The Chateau deploys a grab bag of literary techniques. Chateau Sedan Neuve is a homage to Morris Lapidus, the architect of “Miami Modern.” Goldberg refers often to Nikolai Gogol’s play The Inspector General. The name Melsor, we learn, was a tribute to Marx, Engels, Lenin, and the October Revolution. And the plot, such as it is, turns on Bill’s familiarity with “Kaddish,” Aleksandr Galich’s musical composition about Janusz Korczak, who ran an orphanage in the Warsaw Ghetto, tried to save his children from starvation, and then prepared them to die.
That said, The Chateau is, at bottom, a slapstick send-up of 21st-century authoritarianism.
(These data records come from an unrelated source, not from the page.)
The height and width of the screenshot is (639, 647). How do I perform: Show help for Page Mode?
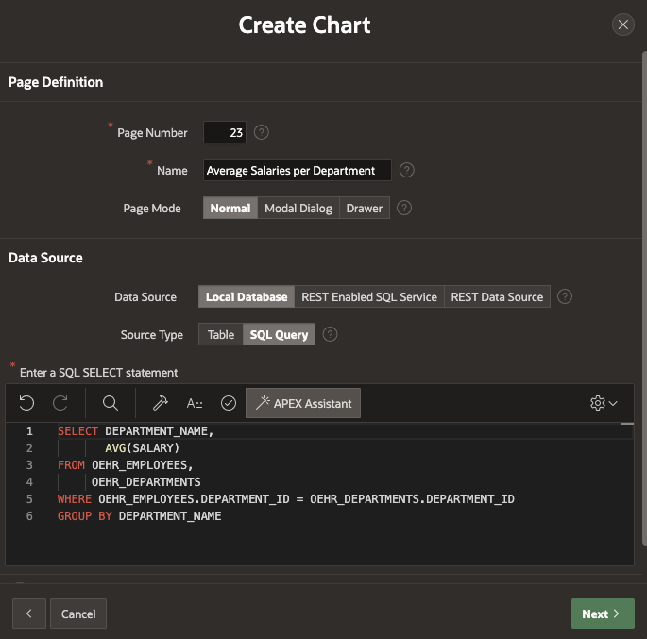point(404,208)

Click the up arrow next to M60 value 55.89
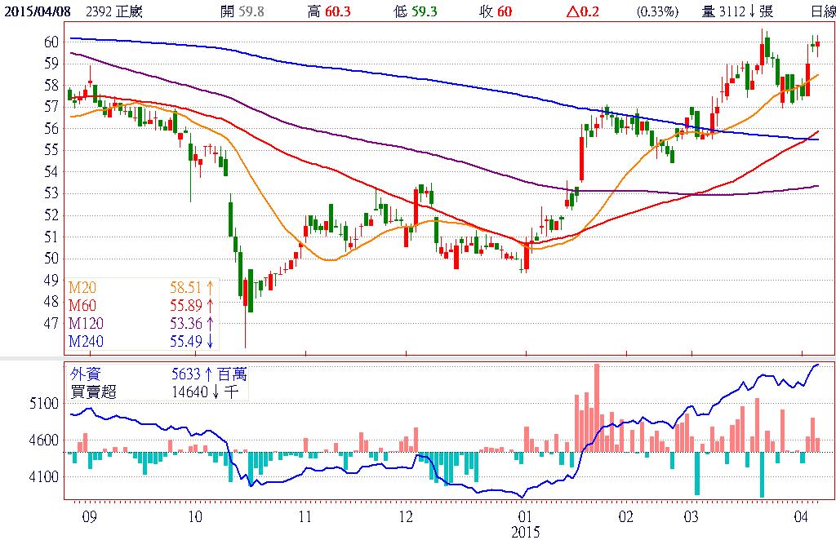click(x=209, y=306)
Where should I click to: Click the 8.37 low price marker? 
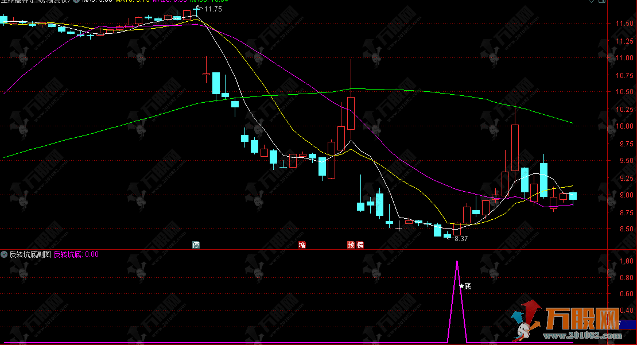461,238

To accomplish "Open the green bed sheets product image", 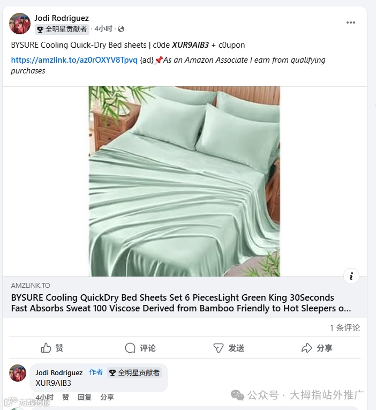I will coord(184,181).
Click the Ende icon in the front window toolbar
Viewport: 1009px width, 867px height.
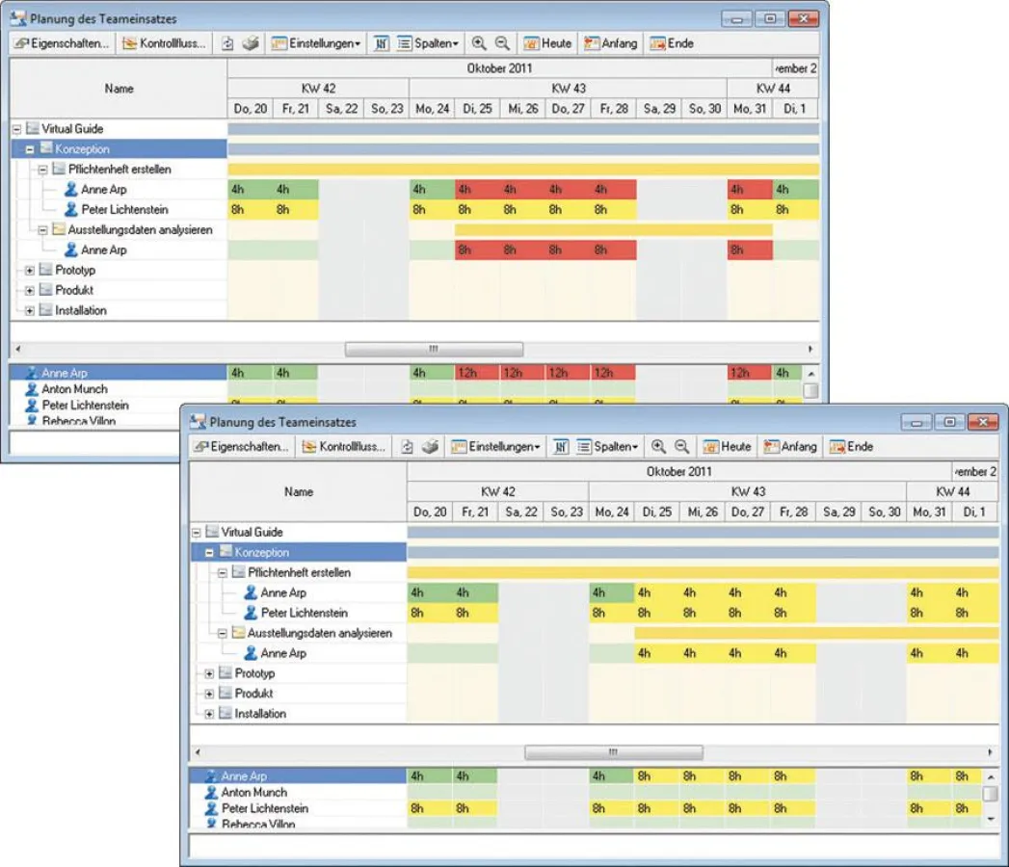tap(837, 447)
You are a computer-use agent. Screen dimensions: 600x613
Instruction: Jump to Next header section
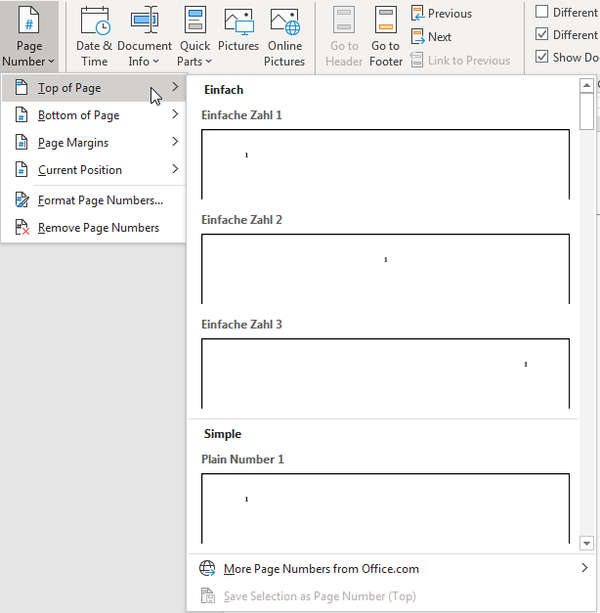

It is, at times, rather funny. Melsor’s declaration of candidacy for vice president of the Chateau’s board of directors, for example, declares his support of limited government, compares ICII, the contractor hired by the condo, to its “near namesake, ISIS,” lays out his “Contract with the Chateau,” and promises to “Make the Chateau Great Again!” At a contentious condo board meeting, at which apartment owners question whether the officers “bid the rigs” and demand to see the contracts, vice president Greenstein (who, according to Melsor, “learned transparency from Hitler’s Reich”) opines that angry faces make him sad, and declares: “I guess there are no comments. All we heard were questions. Since not everybody here speaks English well, let me explain: an opinion doesn’t end with a question mark. A question does. Again, we will not be taking questions at this time. Does anyone have any opinions?” More often, alas, the novel reminds us that it is difficult to go over the top of the already over-the-top realities of 21st century American culture and politics. And avoid clichés. The Chateau has many, too many, old Jewish people jokes. Johnny Schwartz is an almost blind, frequently drunk 90-year-old veteran of the Battle of the Bulge who fires his machine gun into the ocean every night. Roza Kisel keeps whacking Bill over the head with her crooked cane, as she screams about svolochi. To celebrate his (German) wife’s birthday, Jonah Greenstein (the old man with a micropenis) arranges for a ménage, drugs the two men he has hired, then refuses to pay them, because they have not “performed.”
In Florida, the narrator tells us, “nothing is what it appears to be.... Husbandly duties are not husbandly duties, fiduciary responsibilities are not fiduciary responsibilities. Folks pay $100 to attend 80th birthday parties, out of fear that no one will come to theirs. Casual encounters are not casual encounters, mm4w is not mm4w, idiots are not idiots, Viagra is not Viagra, Grey Goose is not Grey Goose, everyone has an angle, everyone has a fraud.”
For decades, Bill tells himself, “people came to Florida to die.
They still do, but now they insist on stuffing the planet into the coffin with them. If death is boring, the end of the world is the most boring thing in the world.”
To be sure, The Chateau has an (ostensibly) happy ending. The bad guys get their comeuppance, and Bill affirms that the truth never fails to satisfy, that it sets you free. He forgives elderly Floridians for getting distracted, “even by Donald Trump.” He may even get his girl. Melsor will kiss a mezuza hidden in the back of a rotting fence post, and affirm that if a maintenance worker removes it with a crowbar, he will buy a new one. If the posts are pulled down, he will use trees, for this – and not the apartment – “is the place that needs protection.”
Nonetheless, it seems to me, Goldberg leaves readers in a darker place, with Bill asking God why He has not allowed him, “your sometimes faithful servant,” to continue to exist, like so many other narcissists, and “indeed thrive, in blissful isolation from the world you created.”
Glenn C. Altschuler is the Thomas and Dorothy Litwin Professor of American Studies at Cornell University.